[ACTIVITY] Convert the material below, from its first line through the line containing "current-axis-label: I is", into a JSON list of strings, one string per line. Skip blank lines and leave out the pictures.

■ ■ ■

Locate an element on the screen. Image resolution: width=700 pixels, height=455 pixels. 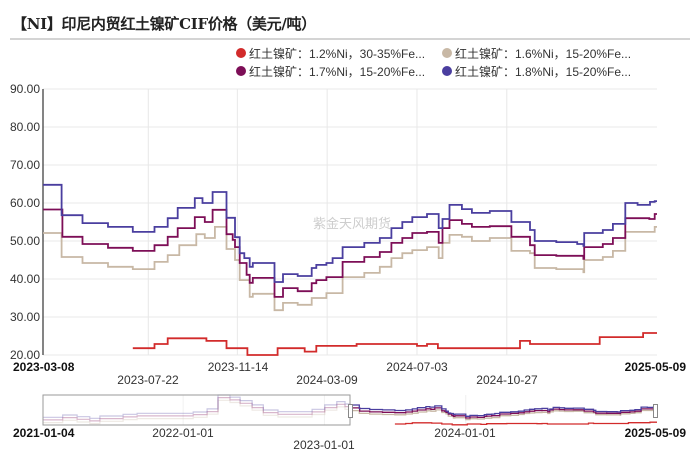
watermark: 紫金天风期货 is located at coordinates (352, 224).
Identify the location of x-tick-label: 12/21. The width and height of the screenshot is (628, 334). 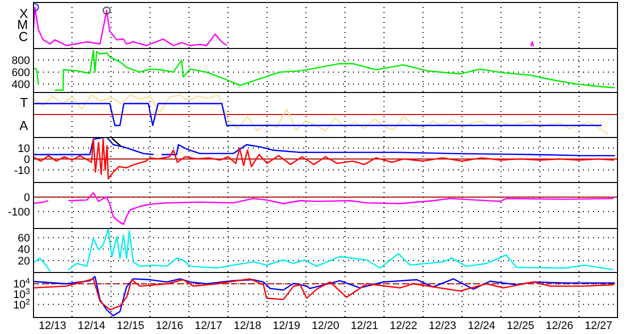
(364, 326).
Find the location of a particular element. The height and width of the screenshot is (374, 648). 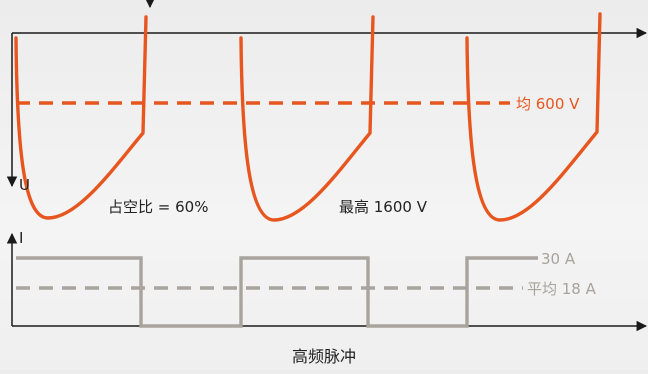

current-axis-label: I is located at coordinates (21, 238).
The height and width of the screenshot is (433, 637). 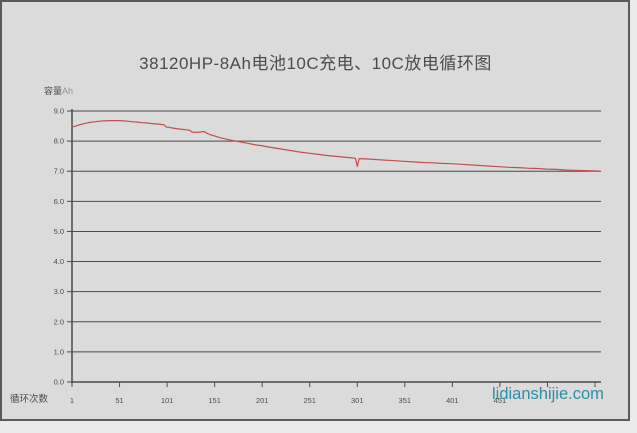 I want to click on watermark-text: lidianshijie.com, so click(x=548, y=394).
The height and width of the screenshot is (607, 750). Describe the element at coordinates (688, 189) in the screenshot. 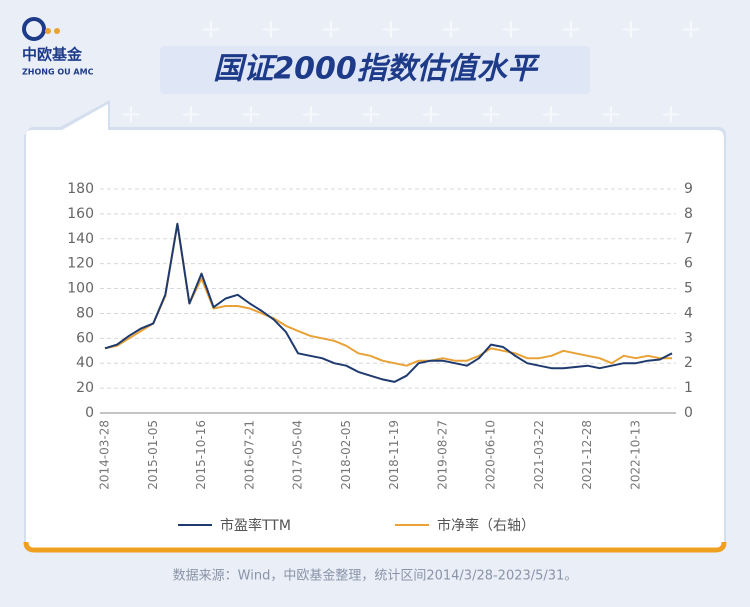

I see `y2-tick-label: 9` at that location.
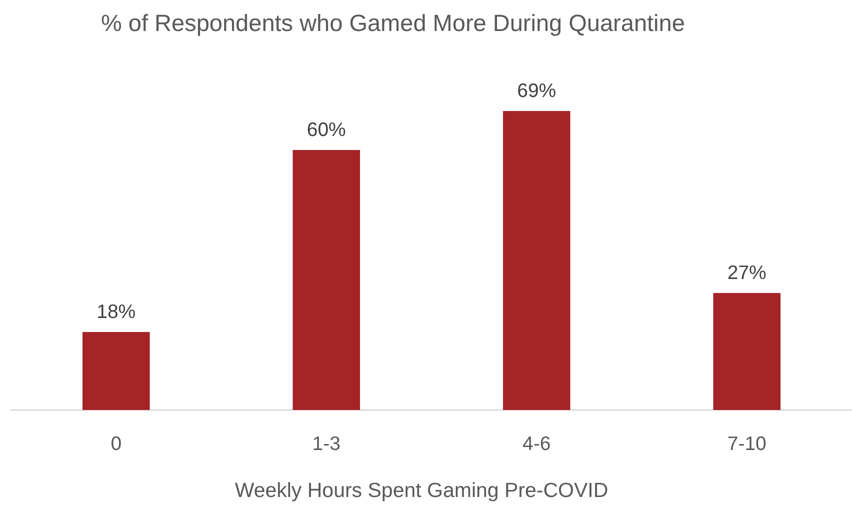  I want to click on data-label: 27%, so click(746, 273).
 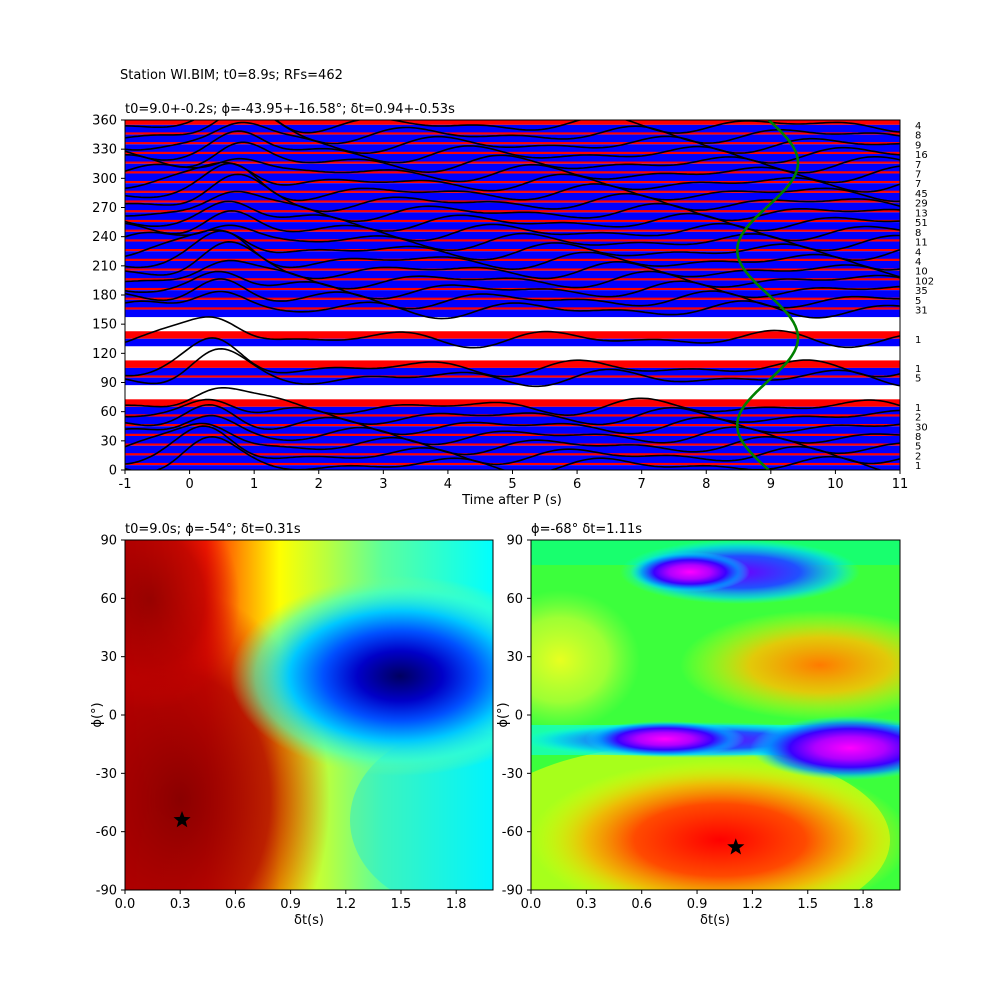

■ ■ ■

[TASK RESPONSE]
[
  "Locate an element on the screen. Image resolution: width=700 pixels, height=455 pixels. ",
  "watermark: 紫金天风期货 is located at coordinates (352, 224).",
  "Identify the location of x-tick-label: 12/21. The width and height of the screenshot is (628, 334). ",
  "(364, 326).",
  "Find the location of a particular element. The height and width of the screenshot is (374, 648). ",
  "current-axis-label: I is located at coordinates (21, 238)."
]